[Collected data]
══════════════════════════════

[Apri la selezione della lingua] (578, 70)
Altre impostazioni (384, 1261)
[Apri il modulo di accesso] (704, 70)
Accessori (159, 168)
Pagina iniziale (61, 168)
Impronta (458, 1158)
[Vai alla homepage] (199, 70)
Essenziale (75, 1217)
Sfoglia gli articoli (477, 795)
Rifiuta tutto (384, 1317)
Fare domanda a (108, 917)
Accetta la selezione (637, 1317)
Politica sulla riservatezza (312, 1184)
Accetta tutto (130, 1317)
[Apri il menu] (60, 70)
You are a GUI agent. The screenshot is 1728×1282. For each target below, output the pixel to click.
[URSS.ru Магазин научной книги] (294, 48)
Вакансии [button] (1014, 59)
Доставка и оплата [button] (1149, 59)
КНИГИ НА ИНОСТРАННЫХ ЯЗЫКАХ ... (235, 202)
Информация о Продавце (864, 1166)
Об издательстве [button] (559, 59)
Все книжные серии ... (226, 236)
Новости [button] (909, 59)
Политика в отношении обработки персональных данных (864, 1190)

══════════════════════════════

§ Task: Reproduce all of the entries above verbatim.

§ Solved problem:
[Apri la selezione della lingua] (578, 70)
Altre impostazioni (384, 1261)
[Apri il modulo di accesso] (704, 70)
Accessori (159, 168)
Pagina iniziale (61, 168)
Impronta (458, 1158)
[Vai alla homepage] (199, 70)
Essenziale (75, 1217)
Sfoglia gli articoli (477, 795)
Rifiuta tutto (384, 1317)
Fare domanda a (108, 917)
Accetta la selezione (637, 1317)
Politica sulla riservatezza (312, 1184)
Accetta tutto (130, 1317)
[Apri il menu] (60, 70)
You are a GUI agent. The screenshot is 1728×1282. For each target below, output the pixel to click.
[URSS.ru Магазин научной книги] (294, 48)
Вакансии [button] (1014, 59)
Доставка и оплата [button] (1149, 59)
КНИГИ НА ИНОСТРАННЫХ ЯЗЫКАХ ... (235, 202)
Информация о Продавце (864, 1166)
Об издательстве [button] (559, 59)
Все книжные серии ... (226, 236)
Новости [button] (909, 59)
Политика в отношении обработки персональных данных (864, 1190)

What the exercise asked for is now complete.